The impact of technology on the insurance industry
Often, technological advancement helps to make a market more accessible and improves the way in which brands interact with their customers.
However, this is not always the case, as some industries have been completely revolutionized by innovation. This is definitely the case with the insurance sector, which will continue to evolve at an incredible pace in the future.
But how exactly will new technologies impact on the insurance market? Let’s take a look at some examples:
1. Revolutionising an Outdated Claims Process
Whether you want to make a GAP insurance claim or report an accident that was the fault of a third-party, the processes involved remain cumbersome and extremely time-consuming.
In fact, the claims processes used today are much the same as they were decades ago, and this is one area of the market that has not been impacted by innovation.
The application of artificial intelligence (AI) could change this, however, by underpinning smart and ‘touchless’ claims that do not require human processing. This intuitive software would report the claim, audit the system and communicate with the customer directly, while doing away with outdated paper-based processes.
The implications here are huge, particularly in terms of the number of claims processed and the elimination of human error.
2. Changing the Face of Liability
On the subject of human error, did you know that this broad and sweeping statement accounts for around 94% of all accidents on the road?
However, with the advent of driverless cars now surely less than two decades away, the nature of liability would change completely from an insurance perspective. Instead, vehicle manufacturers would need to assume responsibility for an accident and any damages incurred, rather than the individuals involved in a collision.
3. The End of Price Discrimination
Accusations of discrimination have always been levied at the insurance industry, with men often required to pay heftier premiums than women.
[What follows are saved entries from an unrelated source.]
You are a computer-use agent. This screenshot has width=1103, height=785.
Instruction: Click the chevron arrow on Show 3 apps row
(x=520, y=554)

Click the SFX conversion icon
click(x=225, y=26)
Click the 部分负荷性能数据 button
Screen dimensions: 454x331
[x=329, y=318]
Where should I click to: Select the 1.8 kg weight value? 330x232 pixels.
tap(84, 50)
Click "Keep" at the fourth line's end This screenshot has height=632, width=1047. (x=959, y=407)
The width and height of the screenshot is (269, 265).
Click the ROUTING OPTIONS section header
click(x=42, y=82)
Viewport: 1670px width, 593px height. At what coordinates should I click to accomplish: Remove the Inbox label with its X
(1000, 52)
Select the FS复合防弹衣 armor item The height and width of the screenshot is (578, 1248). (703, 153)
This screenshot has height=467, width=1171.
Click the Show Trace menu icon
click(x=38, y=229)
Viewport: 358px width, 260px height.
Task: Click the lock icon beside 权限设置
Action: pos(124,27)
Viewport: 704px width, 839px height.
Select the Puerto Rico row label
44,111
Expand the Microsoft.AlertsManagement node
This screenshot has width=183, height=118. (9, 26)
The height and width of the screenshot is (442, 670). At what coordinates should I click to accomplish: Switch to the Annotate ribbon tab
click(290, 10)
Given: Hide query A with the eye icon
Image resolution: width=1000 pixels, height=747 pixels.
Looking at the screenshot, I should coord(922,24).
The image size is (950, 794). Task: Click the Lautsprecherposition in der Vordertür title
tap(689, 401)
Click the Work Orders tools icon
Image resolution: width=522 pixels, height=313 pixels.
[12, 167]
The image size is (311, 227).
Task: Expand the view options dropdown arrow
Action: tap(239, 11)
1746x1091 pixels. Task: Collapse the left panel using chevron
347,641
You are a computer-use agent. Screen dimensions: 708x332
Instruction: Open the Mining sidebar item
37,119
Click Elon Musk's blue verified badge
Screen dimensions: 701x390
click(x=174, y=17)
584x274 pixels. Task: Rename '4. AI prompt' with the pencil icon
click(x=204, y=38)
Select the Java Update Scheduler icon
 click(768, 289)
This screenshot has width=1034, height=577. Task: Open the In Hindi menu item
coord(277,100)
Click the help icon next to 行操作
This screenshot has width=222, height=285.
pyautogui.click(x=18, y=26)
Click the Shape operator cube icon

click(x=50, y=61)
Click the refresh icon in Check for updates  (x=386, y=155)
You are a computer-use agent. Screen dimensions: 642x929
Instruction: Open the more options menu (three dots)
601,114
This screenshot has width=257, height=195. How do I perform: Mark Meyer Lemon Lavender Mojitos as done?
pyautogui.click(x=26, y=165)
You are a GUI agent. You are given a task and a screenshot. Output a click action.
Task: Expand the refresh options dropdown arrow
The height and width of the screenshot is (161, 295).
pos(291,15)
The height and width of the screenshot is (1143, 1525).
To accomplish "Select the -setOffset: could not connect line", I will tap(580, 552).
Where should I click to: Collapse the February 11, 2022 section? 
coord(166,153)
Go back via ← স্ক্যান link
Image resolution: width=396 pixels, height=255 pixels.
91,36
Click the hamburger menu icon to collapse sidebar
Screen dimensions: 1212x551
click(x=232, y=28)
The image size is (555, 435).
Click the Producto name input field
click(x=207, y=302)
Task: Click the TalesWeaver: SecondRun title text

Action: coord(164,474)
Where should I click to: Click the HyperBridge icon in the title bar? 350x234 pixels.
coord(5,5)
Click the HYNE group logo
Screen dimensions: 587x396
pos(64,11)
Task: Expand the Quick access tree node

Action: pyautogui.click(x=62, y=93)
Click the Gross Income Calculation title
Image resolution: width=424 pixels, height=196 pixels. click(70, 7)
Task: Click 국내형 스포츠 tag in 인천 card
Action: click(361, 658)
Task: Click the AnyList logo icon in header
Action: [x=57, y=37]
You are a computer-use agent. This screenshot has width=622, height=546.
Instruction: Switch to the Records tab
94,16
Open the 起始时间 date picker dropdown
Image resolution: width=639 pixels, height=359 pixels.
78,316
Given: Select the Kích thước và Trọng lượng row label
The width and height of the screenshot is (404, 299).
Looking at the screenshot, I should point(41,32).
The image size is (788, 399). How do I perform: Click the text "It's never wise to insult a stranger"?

While the EU has attempted to outlaw offering price advantages to customers based on their gender, the industry has largely been able to ignore this ruling. The reason for this is that many of these examples of indirect discrimination have a justifiable business rationale behind them, namely, the penchant male drivers have for driving larger and faster cars.
This type of approach may no longer be required in the future, however, with insurers now able to leverage big data and capture huge swathes of intricate information. The combination of AI and blockchain is particularly interesting in this respect, as it makes it possible to capture unstructured data through blogs and social media outlets.
As a result, businesses will be able to create fairer and more transparent pricing models in the future, without making generic (if legally justifiable) assumptions based on gender.